**Your instructions:** When counting, include every line of the data that holds "will", then state the total alone.

Dataset records

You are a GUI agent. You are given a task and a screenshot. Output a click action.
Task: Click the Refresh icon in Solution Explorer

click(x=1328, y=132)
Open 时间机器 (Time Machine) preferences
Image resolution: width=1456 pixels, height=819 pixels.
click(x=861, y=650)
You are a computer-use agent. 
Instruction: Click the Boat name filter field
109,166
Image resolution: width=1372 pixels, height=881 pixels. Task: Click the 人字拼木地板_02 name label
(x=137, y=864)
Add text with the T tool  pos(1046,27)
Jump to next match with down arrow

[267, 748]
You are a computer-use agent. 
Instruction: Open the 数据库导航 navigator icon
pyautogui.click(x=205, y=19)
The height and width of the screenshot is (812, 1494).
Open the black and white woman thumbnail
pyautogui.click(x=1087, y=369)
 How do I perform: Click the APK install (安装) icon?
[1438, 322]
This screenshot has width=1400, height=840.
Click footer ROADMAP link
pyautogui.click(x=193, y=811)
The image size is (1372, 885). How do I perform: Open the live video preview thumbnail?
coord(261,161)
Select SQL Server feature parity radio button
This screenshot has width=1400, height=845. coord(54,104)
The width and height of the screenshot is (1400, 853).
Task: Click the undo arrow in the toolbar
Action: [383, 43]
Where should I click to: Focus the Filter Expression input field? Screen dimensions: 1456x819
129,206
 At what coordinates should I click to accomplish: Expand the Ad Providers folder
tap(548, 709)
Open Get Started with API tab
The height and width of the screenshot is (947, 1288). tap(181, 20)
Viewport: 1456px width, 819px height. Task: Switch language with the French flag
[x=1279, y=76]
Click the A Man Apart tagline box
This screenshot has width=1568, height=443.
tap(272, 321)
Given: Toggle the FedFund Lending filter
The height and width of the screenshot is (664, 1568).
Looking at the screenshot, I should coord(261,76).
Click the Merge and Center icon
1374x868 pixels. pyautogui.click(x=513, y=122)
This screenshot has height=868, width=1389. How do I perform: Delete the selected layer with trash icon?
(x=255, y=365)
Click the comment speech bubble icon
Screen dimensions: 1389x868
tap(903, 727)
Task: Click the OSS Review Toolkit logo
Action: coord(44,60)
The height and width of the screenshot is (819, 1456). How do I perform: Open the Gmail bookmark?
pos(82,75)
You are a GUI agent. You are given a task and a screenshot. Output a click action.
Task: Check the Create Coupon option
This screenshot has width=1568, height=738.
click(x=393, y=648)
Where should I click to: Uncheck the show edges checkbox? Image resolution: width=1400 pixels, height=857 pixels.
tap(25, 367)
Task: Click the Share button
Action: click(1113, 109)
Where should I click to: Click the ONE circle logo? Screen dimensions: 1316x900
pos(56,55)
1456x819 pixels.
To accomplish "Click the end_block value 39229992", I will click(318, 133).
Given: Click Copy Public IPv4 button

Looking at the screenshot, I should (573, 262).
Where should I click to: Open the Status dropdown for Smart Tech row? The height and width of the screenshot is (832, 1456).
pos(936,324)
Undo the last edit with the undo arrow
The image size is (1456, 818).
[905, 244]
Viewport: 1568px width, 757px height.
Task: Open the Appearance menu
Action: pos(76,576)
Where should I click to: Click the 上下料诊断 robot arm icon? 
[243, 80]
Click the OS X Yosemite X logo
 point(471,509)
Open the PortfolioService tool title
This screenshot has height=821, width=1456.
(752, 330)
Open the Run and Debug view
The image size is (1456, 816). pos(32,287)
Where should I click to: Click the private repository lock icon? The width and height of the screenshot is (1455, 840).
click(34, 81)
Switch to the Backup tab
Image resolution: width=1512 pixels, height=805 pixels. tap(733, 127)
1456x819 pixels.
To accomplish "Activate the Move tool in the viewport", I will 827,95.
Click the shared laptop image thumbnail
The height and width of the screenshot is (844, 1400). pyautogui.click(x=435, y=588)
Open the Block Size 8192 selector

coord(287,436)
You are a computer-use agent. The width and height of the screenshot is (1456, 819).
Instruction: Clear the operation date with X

**Solution to this problem:** 2